After five years away (and it felt like longer given the pebble-ripple effect of 2007's unjustly ignored "Wincing the Night Away"), James Mercer's wizards of winsome returned with the excellent "Port of Morrow" and this blast-of-cool-air power-pop delight. Really, it's packed full of so many brightly wrapped sweet flourishes, it's like a pop pinata: cascades of glossy guitars, chiming keys, a chorus of reverb-soaked vocal harmonies and — if all that wasn't enough — perfectly wistful lyrics. In typical Shins fashion, the whole thing only seems straightforward.

4. Future — "Turn On the Lights"

Over the course of his absorbing (if wildly uneven) fever dream of a debut, "Pluto," this Atlanta MC established himself as an Auto-Tuned alien who inventively warped pervasive rap trends yet somehow wound up utterly pop — like a knuckleballer whose each fluttering pitch landed right down the middle. But it's his less conventional tunes that were most impossible to forget — chiefly this trilling search for love, on which Future's a sad robot warbling tenderly over thumping 808s and synths that sound like they're crying. Future is often fascinating, but rarely this moving.

5. Chairlift — "I Belong in Your Arms"

A shimmering ballad that's as unapologetically moony-eyed as its title would suggest, no hint of irony (especially impressive since this duo is from Brooklyn). With singer/songwriter Caroline Polachek's honeyed vocals, synths that are summer-swim refreshing and a propulsive beat worthy of Hall & Oates, this sounds like a long-overlooked '80s classic that should have spent the past three decades being butchered by overeager karaoke participants. Well, at least Chairlift has given us a silver lining for Hollywood's inevitable flood of John Hughes remakes.

Bonus: Carly Rae Jepsen — "Call Me Maybe"

As this demure disco-pop bon-bon ascended from a state of mere widespread popularity to inescapable global ubiquity, an unfortunate thing happened: the cheery tune became so pervasive it became difficult to appreciate.
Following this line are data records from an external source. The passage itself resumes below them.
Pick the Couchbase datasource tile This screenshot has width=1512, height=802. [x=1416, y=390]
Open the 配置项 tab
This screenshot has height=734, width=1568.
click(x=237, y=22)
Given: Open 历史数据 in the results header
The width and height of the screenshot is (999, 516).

Jepsen's folk tune-turned-synth pop marvel soundtracked high-school proms, root canals, schleps through the mall, the Grey Cup halftime show — basically everything we did, to the point where queuing it up on an iPod felt sadly redundant (just remove your earbuds and you're bound to hear it soon enough). And yet, if we've come to take the chart-topping hit for granted, in a few years its brilliance — the strings as light as lemon meringue, Jepsen's perky crooning and that merry-go-round chorus so stubbornly catchy you'd need high-concentration bleach to scrub it from your brain — should be impossible to deny.